Die Kläger verfolgen ihre erstinstanzlichen Prozessziele, soweit das Landgericht die Klage abgewiesen hat, hinsichtlich der Hauptforderung in vollem Umfang weiter. Sie machen geltend, ihnen stehe entgegen der Ansicht des Landgerichts wegen der - vertragswidrigen und zur außerordentlichen Kündigung berechtigenden - Beendigung der mit ihnen bestehenden atypisch stillen Gesellschaft ein Abfindungsguthaben nach Maßgabe des stillen Gesellschaftsvertrags (Anl. K 6, Bd. I, Bl. 37 ff. d. A.) zu. Maßgeblich sei insoweit der von ihnen eingezahlte Einlagebetrag, auch wenn bzw. gerade weil die Beklagte und ihre Rechtsvorgängerin das Abfindungsguthaben nicht vertragsgerecht abgerechnet hätten. Vielmehr verdeutlichten die Mitteilungen vom Februar 2019 betreffend die stillen Beteiligungen (Anl. K 16, Bd. I, Bl. 51 ff. d. A.), dass sich die Beklagte in widersprüchlicher Weise und mit unzutreffender Begründung berechtigten Abfindungsbegehren zu entziehen suche. Hinsichtlich der Genussrechtsbeteiligungen stehe der Klägerin zu 1 entgegen der Auffassung des Landgerichts ein Rückzahlungsanspruch in Höhe von 100 % der hierauf geleisteten Einlagezahlungen zu.

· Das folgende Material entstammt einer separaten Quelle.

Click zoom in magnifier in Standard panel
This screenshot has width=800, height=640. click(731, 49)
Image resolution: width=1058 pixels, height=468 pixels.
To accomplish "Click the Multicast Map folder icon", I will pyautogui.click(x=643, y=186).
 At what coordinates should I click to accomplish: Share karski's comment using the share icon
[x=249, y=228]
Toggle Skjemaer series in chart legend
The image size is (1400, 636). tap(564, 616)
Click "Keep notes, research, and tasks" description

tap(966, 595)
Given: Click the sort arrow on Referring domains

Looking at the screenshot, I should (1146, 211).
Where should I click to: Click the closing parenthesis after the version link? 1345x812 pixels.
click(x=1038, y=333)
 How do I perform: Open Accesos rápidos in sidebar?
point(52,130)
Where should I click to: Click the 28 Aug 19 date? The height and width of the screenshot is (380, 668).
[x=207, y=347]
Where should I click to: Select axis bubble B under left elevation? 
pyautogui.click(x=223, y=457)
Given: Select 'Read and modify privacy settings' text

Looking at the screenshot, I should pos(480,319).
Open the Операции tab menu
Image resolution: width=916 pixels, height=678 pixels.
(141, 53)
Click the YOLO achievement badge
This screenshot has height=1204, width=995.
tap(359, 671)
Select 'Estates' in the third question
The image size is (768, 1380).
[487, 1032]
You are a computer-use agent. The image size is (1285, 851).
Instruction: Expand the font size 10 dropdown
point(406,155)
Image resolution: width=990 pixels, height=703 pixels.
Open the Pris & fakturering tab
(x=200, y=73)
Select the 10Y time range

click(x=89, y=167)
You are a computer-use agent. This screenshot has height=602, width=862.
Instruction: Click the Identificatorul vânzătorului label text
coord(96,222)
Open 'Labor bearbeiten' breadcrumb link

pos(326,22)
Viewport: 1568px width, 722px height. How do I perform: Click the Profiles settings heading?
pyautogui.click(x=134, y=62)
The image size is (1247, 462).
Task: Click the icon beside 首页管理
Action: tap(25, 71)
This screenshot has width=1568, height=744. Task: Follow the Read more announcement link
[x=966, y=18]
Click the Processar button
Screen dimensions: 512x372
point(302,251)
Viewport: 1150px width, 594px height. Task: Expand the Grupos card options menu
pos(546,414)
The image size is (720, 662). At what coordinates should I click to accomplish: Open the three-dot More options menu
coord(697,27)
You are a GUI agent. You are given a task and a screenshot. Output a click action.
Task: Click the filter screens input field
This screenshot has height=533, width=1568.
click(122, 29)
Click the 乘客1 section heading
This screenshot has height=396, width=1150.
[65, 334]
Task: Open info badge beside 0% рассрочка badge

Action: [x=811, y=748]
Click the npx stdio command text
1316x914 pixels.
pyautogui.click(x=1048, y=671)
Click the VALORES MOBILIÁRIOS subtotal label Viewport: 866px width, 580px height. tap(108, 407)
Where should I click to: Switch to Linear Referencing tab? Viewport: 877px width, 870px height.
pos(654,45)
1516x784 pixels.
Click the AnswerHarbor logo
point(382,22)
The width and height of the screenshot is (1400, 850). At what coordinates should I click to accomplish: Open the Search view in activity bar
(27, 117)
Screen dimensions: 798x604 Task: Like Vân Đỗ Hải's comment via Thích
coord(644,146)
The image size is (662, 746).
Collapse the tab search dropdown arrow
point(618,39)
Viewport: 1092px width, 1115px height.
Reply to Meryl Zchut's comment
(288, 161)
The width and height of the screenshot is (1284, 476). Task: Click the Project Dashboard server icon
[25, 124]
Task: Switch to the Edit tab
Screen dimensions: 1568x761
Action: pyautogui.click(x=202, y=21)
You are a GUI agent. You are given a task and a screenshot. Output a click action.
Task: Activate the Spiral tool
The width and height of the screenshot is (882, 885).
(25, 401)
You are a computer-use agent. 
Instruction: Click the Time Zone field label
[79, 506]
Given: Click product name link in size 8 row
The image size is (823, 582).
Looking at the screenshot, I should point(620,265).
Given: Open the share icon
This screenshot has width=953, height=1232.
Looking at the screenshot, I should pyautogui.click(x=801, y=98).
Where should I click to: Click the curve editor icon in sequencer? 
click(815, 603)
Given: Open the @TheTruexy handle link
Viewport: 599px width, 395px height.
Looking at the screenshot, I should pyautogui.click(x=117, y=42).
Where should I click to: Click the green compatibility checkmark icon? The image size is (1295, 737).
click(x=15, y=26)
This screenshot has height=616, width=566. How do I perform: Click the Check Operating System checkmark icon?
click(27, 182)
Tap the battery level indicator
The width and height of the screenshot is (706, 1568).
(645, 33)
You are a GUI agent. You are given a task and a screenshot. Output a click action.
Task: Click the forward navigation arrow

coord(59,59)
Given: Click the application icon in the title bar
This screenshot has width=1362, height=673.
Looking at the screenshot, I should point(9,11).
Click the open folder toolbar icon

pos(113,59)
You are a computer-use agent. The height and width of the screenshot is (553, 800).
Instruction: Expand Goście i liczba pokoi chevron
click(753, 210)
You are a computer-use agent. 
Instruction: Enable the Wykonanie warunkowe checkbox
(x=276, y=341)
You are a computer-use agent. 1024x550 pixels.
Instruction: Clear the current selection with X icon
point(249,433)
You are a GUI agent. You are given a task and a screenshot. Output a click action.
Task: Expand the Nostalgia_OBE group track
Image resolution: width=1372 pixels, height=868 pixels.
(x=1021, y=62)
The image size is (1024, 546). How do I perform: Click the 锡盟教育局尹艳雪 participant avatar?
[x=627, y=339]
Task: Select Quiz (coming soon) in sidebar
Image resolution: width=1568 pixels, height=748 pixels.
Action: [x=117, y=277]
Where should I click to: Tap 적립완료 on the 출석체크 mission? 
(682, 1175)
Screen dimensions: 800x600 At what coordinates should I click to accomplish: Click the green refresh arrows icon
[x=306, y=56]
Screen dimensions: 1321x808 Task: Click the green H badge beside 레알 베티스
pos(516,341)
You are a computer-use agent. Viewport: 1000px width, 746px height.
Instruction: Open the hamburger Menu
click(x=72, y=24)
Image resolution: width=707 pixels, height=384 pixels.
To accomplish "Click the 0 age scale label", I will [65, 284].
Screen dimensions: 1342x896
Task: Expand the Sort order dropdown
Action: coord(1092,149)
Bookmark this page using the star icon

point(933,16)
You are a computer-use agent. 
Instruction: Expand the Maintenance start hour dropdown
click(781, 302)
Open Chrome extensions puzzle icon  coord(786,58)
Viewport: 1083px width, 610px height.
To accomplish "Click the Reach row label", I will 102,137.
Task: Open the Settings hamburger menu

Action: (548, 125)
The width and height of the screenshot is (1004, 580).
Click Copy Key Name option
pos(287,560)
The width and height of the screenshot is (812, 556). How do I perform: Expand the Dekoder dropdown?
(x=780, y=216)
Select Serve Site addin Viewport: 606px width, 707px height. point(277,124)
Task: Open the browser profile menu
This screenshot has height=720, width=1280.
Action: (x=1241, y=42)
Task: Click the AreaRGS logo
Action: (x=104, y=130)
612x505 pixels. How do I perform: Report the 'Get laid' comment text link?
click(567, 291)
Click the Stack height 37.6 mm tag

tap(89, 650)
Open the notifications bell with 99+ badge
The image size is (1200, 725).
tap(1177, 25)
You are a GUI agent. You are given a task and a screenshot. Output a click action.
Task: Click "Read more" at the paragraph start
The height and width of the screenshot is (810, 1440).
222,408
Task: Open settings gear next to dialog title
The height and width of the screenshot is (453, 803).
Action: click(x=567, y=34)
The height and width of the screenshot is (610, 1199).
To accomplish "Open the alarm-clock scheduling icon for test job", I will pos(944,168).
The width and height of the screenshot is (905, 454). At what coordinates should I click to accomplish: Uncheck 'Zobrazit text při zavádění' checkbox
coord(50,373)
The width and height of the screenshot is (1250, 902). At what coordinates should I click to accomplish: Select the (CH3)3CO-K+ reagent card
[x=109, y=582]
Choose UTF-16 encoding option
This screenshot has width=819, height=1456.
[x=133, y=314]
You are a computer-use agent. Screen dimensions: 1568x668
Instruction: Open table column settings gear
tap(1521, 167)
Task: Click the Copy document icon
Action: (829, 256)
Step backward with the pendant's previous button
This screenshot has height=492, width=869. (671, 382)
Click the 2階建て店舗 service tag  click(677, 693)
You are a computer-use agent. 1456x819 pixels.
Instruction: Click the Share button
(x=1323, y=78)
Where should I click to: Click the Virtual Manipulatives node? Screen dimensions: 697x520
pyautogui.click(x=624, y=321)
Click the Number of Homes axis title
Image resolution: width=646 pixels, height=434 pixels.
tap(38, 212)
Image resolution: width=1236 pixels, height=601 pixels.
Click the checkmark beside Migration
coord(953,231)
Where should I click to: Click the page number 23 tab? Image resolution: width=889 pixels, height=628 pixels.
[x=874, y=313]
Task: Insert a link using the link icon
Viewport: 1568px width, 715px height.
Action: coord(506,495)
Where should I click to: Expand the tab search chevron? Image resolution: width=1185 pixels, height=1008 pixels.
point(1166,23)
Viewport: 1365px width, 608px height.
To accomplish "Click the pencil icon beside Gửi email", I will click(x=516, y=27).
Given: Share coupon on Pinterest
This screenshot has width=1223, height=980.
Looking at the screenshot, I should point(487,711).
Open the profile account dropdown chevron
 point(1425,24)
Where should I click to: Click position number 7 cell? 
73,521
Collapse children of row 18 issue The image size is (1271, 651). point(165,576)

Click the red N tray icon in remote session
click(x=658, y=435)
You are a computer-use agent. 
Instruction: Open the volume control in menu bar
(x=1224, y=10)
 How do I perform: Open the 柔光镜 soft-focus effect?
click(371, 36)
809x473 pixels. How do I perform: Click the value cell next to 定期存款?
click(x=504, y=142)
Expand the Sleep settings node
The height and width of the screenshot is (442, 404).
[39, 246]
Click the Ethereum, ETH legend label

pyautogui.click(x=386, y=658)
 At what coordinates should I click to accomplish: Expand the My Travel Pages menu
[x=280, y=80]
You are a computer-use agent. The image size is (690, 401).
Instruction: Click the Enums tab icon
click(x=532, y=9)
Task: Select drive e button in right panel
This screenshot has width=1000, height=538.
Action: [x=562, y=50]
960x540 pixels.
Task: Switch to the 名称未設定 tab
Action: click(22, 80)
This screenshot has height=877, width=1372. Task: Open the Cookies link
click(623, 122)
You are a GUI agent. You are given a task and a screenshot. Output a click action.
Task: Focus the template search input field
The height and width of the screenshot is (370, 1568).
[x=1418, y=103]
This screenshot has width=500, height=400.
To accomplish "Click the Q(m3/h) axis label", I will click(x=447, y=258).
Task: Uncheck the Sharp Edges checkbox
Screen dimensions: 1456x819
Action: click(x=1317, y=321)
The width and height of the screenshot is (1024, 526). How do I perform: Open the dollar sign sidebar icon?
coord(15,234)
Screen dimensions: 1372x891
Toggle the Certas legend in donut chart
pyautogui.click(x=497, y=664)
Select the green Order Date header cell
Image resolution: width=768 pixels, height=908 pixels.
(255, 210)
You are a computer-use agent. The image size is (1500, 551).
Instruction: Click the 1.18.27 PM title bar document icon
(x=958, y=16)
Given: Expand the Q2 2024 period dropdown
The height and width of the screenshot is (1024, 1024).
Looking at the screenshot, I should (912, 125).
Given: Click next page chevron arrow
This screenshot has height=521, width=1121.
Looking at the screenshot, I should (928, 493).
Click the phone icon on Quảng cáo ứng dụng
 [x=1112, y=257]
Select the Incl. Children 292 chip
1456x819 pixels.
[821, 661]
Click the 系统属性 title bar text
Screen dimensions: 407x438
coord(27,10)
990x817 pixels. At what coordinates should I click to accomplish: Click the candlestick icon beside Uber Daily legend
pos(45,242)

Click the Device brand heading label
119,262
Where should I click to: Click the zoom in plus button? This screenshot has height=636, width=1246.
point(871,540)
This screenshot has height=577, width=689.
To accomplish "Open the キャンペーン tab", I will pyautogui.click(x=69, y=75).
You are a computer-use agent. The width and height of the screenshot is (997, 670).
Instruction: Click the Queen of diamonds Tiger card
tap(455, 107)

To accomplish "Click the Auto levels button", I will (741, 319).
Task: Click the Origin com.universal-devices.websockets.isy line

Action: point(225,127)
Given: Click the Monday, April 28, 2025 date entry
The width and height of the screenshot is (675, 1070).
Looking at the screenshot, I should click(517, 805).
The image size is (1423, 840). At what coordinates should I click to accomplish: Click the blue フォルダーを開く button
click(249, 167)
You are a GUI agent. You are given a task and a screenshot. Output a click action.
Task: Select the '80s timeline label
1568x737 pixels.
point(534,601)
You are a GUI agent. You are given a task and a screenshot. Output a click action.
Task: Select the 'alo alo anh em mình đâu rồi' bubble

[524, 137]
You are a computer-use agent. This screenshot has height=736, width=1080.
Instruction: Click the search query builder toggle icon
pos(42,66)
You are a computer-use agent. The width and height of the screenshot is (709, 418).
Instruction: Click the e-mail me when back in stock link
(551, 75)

Nachdem die Beklagte und ihre Rechtsvorgängerin die Genussrechtsbeteiligungen durch die Durchführung einer grenzüberschreitenden Verschmelzung zum Untergang gebracht hätten, hafte die Beklagte, wie zahlreiche Obergerichte in gleich gelagerten Fällen bereits entschieden hätten, für den der Klägerin zu 1 hierdurch entstandenen Schaden. Hinsichtlich der Höhe des Rückerstattungsanspruchs der Klägerin sei als Ausgangsbetrag der Berechnung nach § 6 Abs. 4 der Genussrechtsbedingungen der (im Streitfall auch den geleisteten Einlagen entsprechende) Nennwert der Anlagen anzusetzen. Zu insoweit abzugsfähigen Verlustanteilen habe die Beklagte nichts Überprüfbares vorgetragen. Den unzureichenden Vortrag der Beklagten brauche die Klägerin nicht in weitergehender Weise als geschehen zu bestreiten. Die Beklagte verfolgt mit ihrer Berufung ihr erstinstanzliches Prozessziel vollständiger Klagabweisung weiter. Sie hält die Rüge fehlender internationaler Zuständigkeit aufrecht und macht geltend, die die stillen Beteiligungen betreffenden Kündigungen der Kläger gingen ins Leere, weil die Emittentin der Beteiligungen durch die Umwandlung erloschen sei und die Beteiligungen daher beendet gewesen seien. Einer Zustimmung der Kläger zu der Verschmelzung habe es nicht bedurft.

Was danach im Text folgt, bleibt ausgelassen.